Hat die Entwicklung beim Diesel Auswirkungen auf die Berechnung des Restwerts? Hat auto-i-dat hier in den vergangenen Monaten bereits korrigierend eingegriffen?
Korrekturen, wo überhaupt notwendig, wurden bereits vor einiger Zeit gemacht. Wie gesagt, wird der Diesel als Occasion noch immer gehandelt und der Rückgang bei den Neufahrzeugen liegt eher an der reduzierten Verfügbarkeit, als am Kaufwillen der Neuwagenkäufer.

Die EU hat vor wenigen Tagen vorgestellt, wie sie die CO2-Grenzwerte weiter absenken wird.
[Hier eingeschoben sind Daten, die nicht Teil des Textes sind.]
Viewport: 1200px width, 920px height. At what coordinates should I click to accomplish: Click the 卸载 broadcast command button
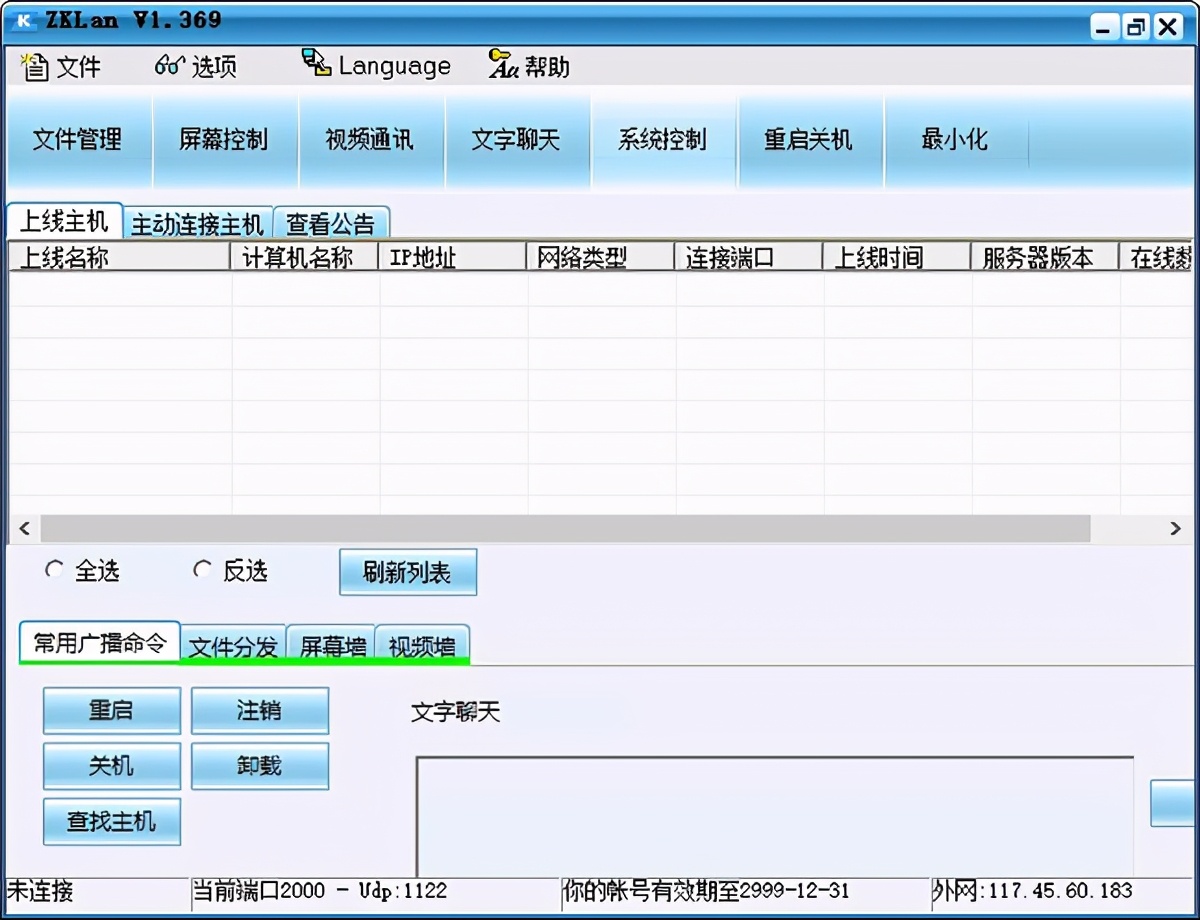(x=259, y=766)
Der Verbrennungsmotor wird damit weiter unter Druck kommen, was wohl auch das Ziel ist. Was heisst das für den Händler?
Noch immer lebt der Handel zu einem beachtlichen Teil vom Verkauf von Verbrennungsmotoren. Dies wird sich auch in nächster Zeit nicht gewaltig ändern. Natürlich geht der Trend zu Hybriden. So werden die nach WLTP gemessenen Werte verbessert.

Wenn Sie selbst Händler wären: Wie würden Sie sich jetzt aufgrund all Ihres Hintergrundwissens verhalten?
Nicht in Panik verfallen. Natürlich werden die neuen Technologien früher oder später beim Handel häufiger. Eine gute Vorbereitung ist, sich schon jetzt mit diesen Technologien auseinander zu setzen.

Blicken wir noch auf die zweite Jahreshälfte: Wie wird sich der Neuwagenhandel bis Ende Jahr entwickeln?
Der Neuwagenhandel wird sich sicherlich nur zögerlich erholen. Die Lieferengpässe werden sicherlich auch in die zweite Jahreshälfte reichen und den Neuwagenmarkt weiterhin etwas bremsen.

Und wie sieht es bei den Handänderungen aus?
Ich rechne mit einem weiterhin guten Occasionsjahr. Die Gefahr könnte sein, dass eben wegen fehlender Neuwagen junge Occasionen zur Mangelware werden. Das könnte dann auch den Occasionshandel etwas bremsen.